■ **Exercise prompt**: Copy word for word the part of the article about Washington's body, beginning at the words "But Washington's body" and stopping after "the family vault.".

■ **Extract provided**:
☆ ☆ ☆ ☆ ☆ ☆ ☆
Posted on 01/29/2012 10:18:30 AM PST by DogByte6RER

The Capitol architect wanted to reanimate George Washington’s dead body

Photobucket

George Washington may have been America's first president, but was he nearly America's first zombie-in-chief? If William Thornton, physician and designer of the US Capitol, had had his way, Washington's body would have been subjected a scientific experiment designed to bring the deceased former president back to life.

In December 1799, 67-year-old George Washington took a ride through the wet winter rain and, shortly afterward, developed a fever and a sore throat. When his condition became so bad that Washington could no longer swallow the concoctions of vinegar, molasses, and butter with which he was trying to treat himself, Washington called in his livestock and slave overseer, who drained three-quarters of a pint of blood from the ailing man. When bleeding failed to have the desired effect, three physicians were called in, all of whom recommended emetics and — you guessed it — more blood to be drawn. Over the brief course of his treatment, Washington's stomach and bowels were repeatedly evacuated and the puncture-happy docs took nearly two and a half liters of blood. Just two days after that fateful morning ride, Washington closed his eyes for the final time, after telling his doctors, "I die hard, but I am not afraid to go."

But Washington's body was not buried immediately after his death. The president may not have feared death, but he did fear being buried alive. Before he died, he commanded his secretary, Tobias Lear, to make sure that he would not be entombed less than three days after he died. In accordance with Washington's wishes, his body was put on ice until it could be moved to the family vault.

That's where the story gets a little strange. The morning after Washington died, his step-granddaughter Elizabeth Law arrived with a family friend, William Thornton. History best remembers Thornton as the architect who created the original design for the Capitol building, but he was also a trained physician, having studied at the University of Edinburgh. Although he did not practice medicine for much of his life, Thornton always had a keen interest in the workings of the human body, and he suggested a novel method for resurrecting the fallen warrior. Thornton told Washington's wife Martha that he wanted to thaw Washington's body by the fire and have it rubbed vigorously with blankets. Then he planned to perform a tracheotomy so he could insert a bellows into Washington's throat and pump his lungs full of air, and finally to give Washington an infusion of lamb's blood. Friends and family declined Thornton's mad scientist offer, not because they thought his solution impossible, but because they felt the nation's first president should rest in peace.
☆ ☆ ☆ ☆ ☆ ☆ ☆
■ **Supplied records**:

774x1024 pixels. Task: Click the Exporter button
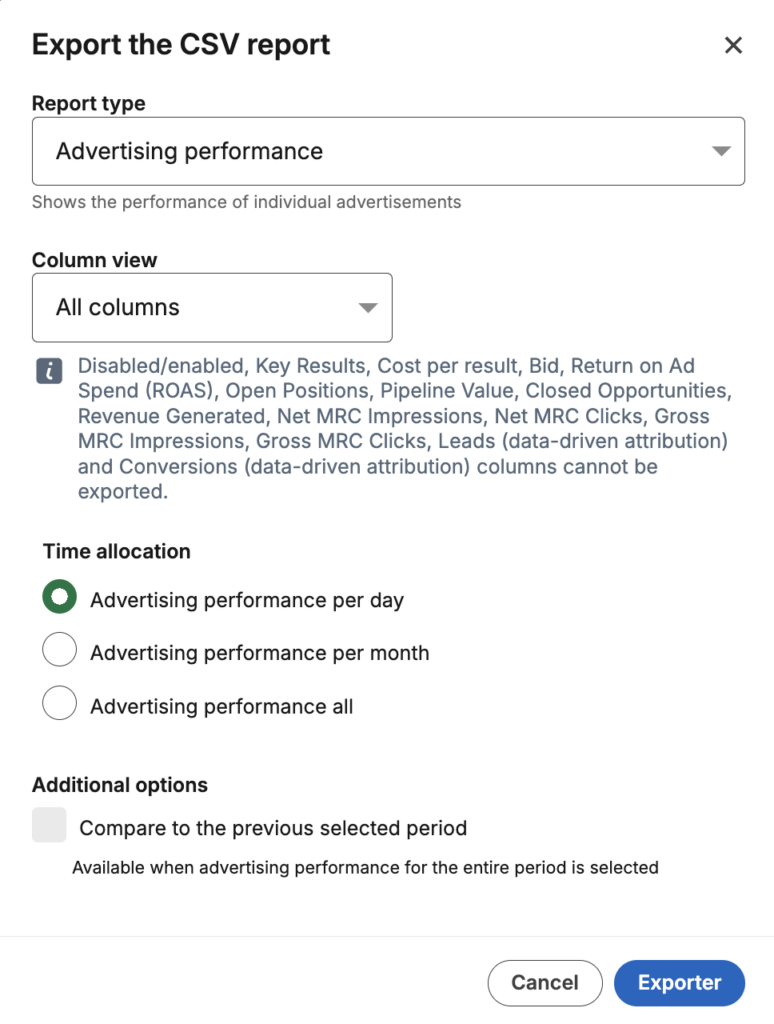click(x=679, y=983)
☆ ☆ ☆ ☆ ☆ ☆ ☆
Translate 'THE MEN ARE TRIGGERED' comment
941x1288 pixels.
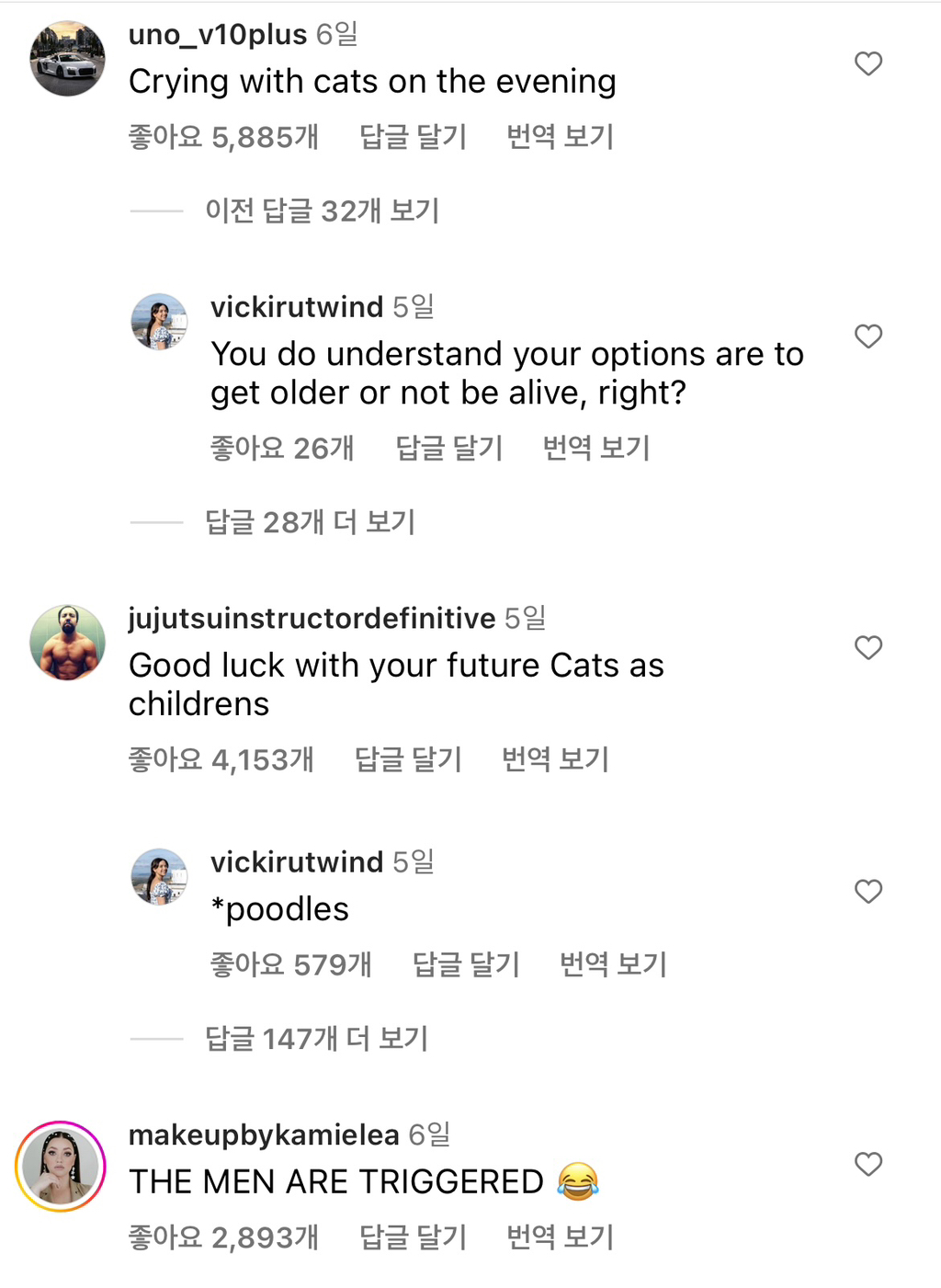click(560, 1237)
☆ ☆ ☆ ☆ ☆ ☆ ☆
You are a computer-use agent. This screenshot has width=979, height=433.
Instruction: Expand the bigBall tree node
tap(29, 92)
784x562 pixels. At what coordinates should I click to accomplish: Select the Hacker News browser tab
☆ ☆ ☆ ☆ ☆ ☆ ☆
■ **Written response**:
But Washington's body was not buried immediately after his death. The president may not have feared death, but he did fear being buried alive. Before he died, he commanded his secretary, Tobias Lear, to make sure that he would not be entombed less than three days after he died. In accordance with Washington's wishes, his body was put on ice until it could be moved to the family vault.